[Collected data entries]
——————
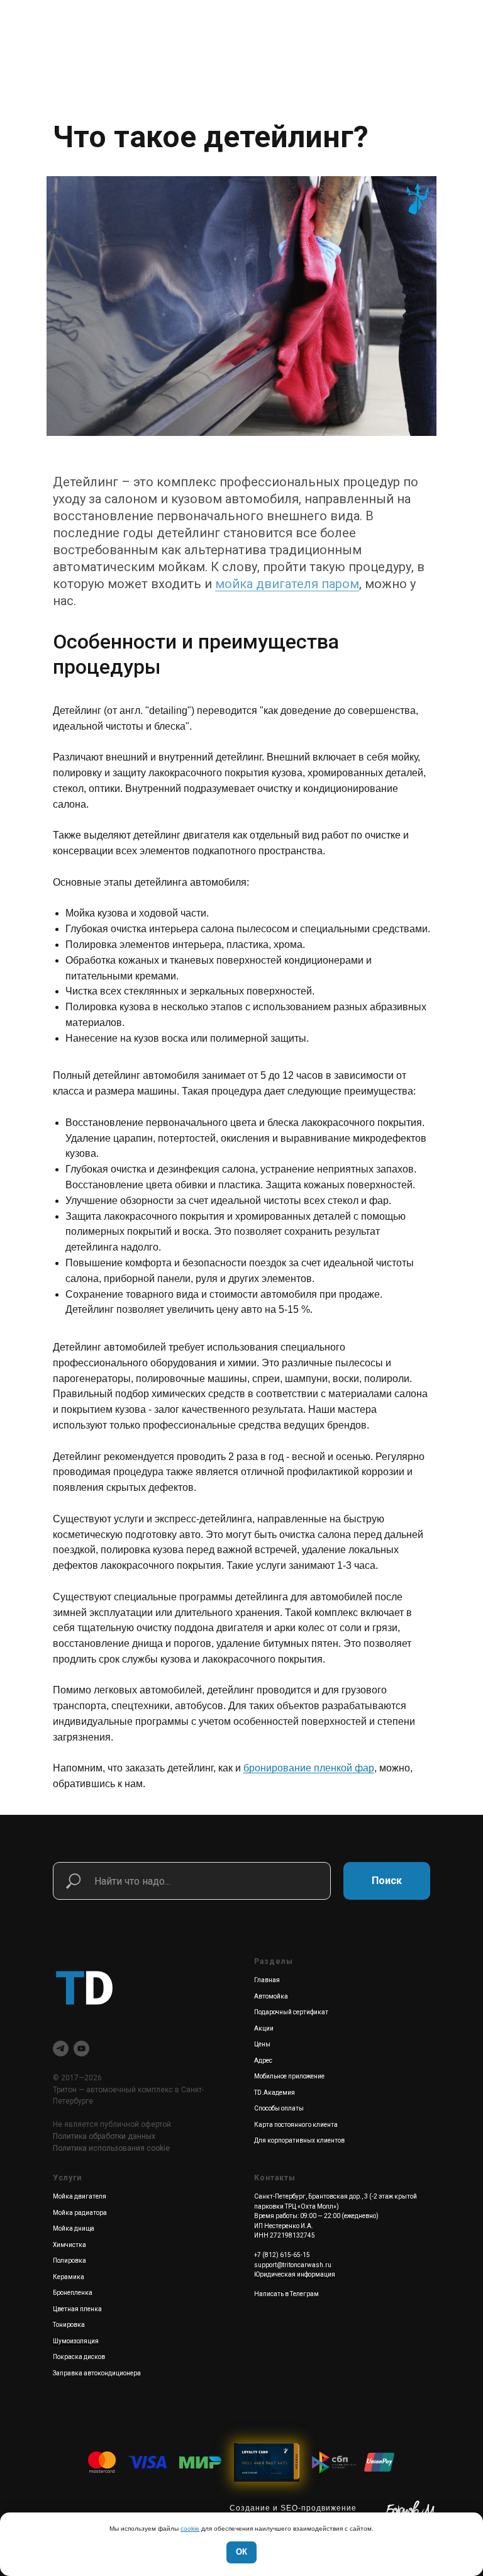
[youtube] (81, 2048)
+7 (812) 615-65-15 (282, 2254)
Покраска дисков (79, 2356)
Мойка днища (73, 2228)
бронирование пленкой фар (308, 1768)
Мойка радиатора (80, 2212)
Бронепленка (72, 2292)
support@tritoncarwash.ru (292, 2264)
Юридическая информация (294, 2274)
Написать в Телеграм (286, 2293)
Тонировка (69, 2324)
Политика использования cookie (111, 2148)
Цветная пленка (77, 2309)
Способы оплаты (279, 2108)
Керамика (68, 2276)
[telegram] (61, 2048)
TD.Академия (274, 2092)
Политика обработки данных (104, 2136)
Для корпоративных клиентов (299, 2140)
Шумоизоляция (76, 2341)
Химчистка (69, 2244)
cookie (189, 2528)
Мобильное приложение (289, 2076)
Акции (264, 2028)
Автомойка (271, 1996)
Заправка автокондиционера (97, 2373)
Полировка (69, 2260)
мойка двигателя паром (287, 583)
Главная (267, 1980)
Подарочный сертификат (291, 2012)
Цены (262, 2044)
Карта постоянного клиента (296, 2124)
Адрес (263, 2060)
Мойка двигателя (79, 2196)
——————
PROBLEM TO SOLVE: Exactly reproduce the lines of the entries above, from the one containing "Тонировка (69, 2324)" to the very last, and no others.

EXPECTED OUTPUT:
Тонировка (69, 2324)
Политика использования cookie (111, 2148)
Цветная пленка (77, 2309)
Способы оплаты (279, 2108)
Керамика (68, 2276)
[telegram] (61, 2048)
TD.Академия (274, 2092)
Политика обработки данных (104, 2136)
Для корпоративных клиентов (299, 2140)
Шумоизоляция (76, 2341)
Химчистка (69, 2244)
cookie (189, 2528)
Мобильное приложение (289, 2076)
Акции (264, 2028)
Автомойка (271, 1996)
Заправка автокондиционера (97, 2373)
Полировка (69, 2260)
мойка двигателя паром (287, 583)
Главная (267, 1980)
Подарочный сертификат (291, 2012)
Цены (262, 2044)
Карта постоянного клиента (296, 2124)
Адрес (263, 2060)
Мойка двигателя (79, 2196)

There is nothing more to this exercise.